Góry ( German  Gurren ) is a place in the Polish Warmian-Masurian Voivodeship and belongs to the rural community Budry (Buddern) in the powiat Węgorzewski ( Angerburg district ).

Geographical location

Góry is located in the northeast of the Warmian-Masurian Voivodeship , two kilometers south of the Polish-Russian border . The district town of Węgorzewo (Angerburg) is ten kilometers to the south.

history

Today's village of Góry is made up of three initially independent places, which then joined together to form a municipality. They are:

  • Alt Gurren ( Polish Stare Góry ), consisting only of a small homestead, with 53 inhabitants in 1910,
  • Neu Gurren (Nowe Góry), consisting of a few homesteads, with 122 inhabitants in 1910,
  • Noble Gurren (Góry), estate, with 44 inhabitants in 1910.

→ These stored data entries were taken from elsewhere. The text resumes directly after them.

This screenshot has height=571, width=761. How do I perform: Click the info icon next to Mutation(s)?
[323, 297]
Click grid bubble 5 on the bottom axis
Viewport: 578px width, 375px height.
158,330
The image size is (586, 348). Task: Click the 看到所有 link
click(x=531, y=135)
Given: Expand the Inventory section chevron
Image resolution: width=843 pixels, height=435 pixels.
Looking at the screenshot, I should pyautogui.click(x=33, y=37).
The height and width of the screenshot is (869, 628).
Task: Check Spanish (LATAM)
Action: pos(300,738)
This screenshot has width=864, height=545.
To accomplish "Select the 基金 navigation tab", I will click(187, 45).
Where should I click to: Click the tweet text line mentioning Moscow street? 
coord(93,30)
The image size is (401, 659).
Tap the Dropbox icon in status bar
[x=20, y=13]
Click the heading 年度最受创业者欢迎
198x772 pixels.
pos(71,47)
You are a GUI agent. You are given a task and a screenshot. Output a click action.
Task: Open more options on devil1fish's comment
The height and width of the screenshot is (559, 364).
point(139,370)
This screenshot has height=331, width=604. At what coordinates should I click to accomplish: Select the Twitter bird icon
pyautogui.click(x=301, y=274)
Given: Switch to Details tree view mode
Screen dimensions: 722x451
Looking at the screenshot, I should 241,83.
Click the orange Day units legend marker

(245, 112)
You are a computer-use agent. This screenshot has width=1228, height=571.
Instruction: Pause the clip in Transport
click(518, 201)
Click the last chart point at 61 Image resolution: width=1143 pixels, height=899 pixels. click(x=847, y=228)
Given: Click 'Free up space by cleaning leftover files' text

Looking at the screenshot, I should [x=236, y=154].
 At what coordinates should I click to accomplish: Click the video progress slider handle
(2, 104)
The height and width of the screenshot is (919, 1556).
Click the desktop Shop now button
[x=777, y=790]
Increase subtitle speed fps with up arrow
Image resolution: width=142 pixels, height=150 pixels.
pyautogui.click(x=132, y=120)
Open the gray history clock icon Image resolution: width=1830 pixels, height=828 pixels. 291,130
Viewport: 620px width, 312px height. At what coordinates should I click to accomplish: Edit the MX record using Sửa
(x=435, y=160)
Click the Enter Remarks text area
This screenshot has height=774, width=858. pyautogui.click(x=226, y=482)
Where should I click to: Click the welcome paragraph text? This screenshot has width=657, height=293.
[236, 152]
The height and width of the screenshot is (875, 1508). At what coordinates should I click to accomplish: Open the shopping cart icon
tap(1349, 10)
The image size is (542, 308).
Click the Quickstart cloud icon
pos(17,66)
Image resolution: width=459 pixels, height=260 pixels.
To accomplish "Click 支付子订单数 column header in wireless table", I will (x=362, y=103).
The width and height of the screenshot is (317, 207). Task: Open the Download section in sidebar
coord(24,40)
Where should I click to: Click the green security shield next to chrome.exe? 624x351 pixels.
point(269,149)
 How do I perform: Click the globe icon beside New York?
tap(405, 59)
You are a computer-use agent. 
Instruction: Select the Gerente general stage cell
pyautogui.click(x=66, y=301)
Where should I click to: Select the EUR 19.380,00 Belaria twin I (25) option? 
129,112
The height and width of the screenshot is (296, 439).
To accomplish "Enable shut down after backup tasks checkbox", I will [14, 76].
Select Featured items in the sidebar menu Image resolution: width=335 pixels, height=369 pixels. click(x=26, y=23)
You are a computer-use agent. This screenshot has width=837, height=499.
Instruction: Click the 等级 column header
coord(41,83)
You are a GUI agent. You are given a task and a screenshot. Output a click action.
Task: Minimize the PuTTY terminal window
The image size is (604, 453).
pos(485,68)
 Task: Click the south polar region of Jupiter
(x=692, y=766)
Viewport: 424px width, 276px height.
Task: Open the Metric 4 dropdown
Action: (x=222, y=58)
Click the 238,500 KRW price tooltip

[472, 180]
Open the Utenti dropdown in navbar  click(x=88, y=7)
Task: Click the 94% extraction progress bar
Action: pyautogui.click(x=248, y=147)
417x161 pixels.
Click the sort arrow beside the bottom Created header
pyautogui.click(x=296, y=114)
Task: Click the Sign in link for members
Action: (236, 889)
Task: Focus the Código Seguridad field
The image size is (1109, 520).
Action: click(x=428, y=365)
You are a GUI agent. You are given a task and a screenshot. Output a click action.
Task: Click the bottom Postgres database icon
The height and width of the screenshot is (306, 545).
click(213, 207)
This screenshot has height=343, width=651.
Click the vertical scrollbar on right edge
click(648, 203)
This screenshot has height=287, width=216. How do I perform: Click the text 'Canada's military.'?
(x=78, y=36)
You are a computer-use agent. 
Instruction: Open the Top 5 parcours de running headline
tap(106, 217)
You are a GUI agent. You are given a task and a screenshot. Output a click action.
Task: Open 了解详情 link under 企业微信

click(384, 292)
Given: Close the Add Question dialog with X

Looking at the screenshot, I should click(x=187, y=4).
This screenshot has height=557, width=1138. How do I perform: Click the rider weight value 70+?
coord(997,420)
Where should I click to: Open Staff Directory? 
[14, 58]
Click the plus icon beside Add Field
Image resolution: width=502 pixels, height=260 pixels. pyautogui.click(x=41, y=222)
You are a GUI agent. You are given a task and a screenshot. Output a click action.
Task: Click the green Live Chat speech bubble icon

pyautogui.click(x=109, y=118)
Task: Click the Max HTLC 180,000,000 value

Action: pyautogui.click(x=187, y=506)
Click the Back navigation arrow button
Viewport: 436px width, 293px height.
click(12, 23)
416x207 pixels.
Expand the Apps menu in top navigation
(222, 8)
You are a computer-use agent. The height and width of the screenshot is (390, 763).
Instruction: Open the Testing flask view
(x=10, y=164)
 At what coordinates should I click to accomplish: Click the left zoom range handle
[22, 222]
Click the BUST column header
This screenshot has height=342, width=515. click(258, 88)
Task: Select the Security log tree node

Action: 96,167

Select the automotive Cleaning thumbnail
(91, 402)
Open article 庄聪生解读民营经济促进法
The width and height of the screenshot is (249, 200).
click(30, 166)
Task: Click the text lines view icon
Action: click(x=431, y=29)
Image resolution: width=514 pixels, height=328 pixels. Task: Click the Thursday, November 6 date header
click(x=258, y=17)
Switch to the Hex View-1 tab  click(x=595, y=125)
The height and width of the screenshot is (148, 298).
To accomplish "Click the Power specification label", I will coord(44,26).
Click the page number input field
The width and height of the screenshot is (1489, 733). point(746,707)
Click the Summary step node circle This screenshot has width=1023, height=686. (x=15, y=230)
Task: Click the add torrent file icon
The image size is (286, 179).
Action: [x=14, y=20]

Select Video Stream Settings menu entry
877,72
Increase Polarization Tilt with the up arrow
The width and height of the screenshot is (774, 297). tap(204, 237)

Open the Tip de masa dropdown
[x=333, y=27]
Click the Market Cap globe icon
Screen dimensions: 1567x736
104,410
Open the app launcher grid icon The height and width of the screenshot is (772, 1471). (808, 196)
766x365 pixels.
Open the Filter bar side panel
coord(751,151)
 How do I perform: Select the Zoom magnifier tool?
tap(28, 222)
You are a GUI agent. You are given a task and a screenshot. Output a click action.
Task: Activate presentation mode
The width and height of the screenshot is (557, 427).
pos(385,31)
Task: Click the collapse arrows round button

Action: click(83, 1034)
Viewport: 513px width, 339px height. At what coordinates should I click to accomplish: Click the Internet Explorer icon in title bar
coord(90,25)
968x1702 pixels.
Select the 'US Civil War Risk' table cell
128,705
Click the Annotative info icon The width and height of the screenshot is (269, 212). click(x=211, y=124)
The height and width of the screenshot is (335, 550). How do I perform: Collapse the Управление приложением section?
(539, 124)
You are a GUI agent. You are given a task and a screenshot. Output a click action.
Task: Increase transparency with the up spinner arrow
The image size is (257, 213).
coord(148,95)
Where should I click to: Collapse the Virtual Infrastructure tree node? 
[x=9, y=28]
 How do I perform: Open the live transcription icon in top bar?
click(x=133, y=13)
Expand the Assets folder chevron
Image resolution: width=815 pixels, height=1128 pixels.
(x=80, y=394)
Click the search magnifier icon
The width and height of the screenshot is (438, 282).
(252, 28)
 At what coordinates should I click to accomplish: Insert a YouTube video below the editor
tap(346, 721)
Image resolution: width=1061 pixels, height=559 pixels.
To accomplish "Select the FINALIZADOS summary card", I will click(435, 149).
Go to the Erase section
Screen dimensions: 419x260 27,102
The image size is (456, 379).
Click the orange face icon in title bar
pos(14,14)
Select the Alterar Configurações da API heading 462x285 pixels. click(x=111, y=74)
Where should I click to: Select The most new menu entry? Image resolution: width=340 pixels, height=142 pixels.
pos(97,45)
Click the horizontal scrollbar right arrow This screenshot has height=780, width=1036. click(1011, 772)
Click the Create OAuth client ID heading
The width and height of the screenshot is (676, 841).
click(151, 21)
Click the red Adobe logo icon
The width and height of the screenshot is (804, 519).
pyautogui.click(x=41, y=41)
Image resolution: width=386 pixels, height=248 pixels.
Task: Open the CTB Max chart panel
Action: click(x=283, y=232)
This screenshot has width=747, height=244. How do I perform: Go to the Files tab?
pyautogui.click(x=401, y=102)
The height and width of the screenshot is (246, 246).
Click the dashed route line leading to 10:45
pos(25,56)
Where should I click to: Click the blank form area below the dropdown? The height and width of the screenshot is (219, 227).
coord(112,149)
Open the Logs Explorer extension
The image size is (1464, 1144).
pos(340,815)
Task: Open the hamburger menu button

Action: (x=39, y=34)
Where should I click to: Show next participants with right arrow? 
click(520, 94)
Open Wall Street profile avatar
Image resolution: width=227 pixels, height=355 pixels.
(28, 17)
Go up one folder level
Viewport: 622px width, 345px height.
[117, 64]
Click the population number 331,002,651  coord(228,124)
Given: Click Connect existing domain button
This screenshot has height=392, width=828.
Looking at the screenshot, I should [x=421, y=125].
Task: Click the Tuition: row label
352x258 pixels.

In 1874 all three places to the recently completed came consular district Lingwarowen ( Polish Łęgwarowo ) in the district Darkehmen in Administrative district Gumbinnen the Prussian province of East Prussia .

On August 10, 1876, all three places were reclassified from the Lingwarowen district in the Darkehmen district to the Olschöwen district (Polish: Olszewo Węgorzewskie) in the Angerburg district.

The new rural community Gurren was formed from Alt Gurren and Neu Gurren on April 28, 1927 , and on September 30, 1928 the manor district Adlig Gurren was included. On October 17, 1928, the neighboring estate district Klimken (in Polish: Klimki) from the district of Brosowen (Brzozowo) was added.

The total number of inhabitants in the rural community of Gurren was 354 in 1933 and rose to 403 by 1939.

As a result of the war, the place came to Poland in 1945 along with all of southern East Prussia and since then has had the Polish name "Góry". Today it is the seat of a Schulzenamt (Polish Sołectwo) and a village in the rural community Budry (Buddern) in the powiat Węgorzewski ( Angerburg district ), before 1998 the Suwałki Voivodeship , since then part of the Warmia-Masurian Voivodeship .

Religions

Old, New and Noble Gurren and the rural community Gurren that grew out of them were parish up to 1945 in the Protestant Church of Olschöwen in the church province of East Prussia, the Church of the Old Prussian Union, and in the Catholic Church Zum Guten Hirten Angerburg in the Diocese of Warmia .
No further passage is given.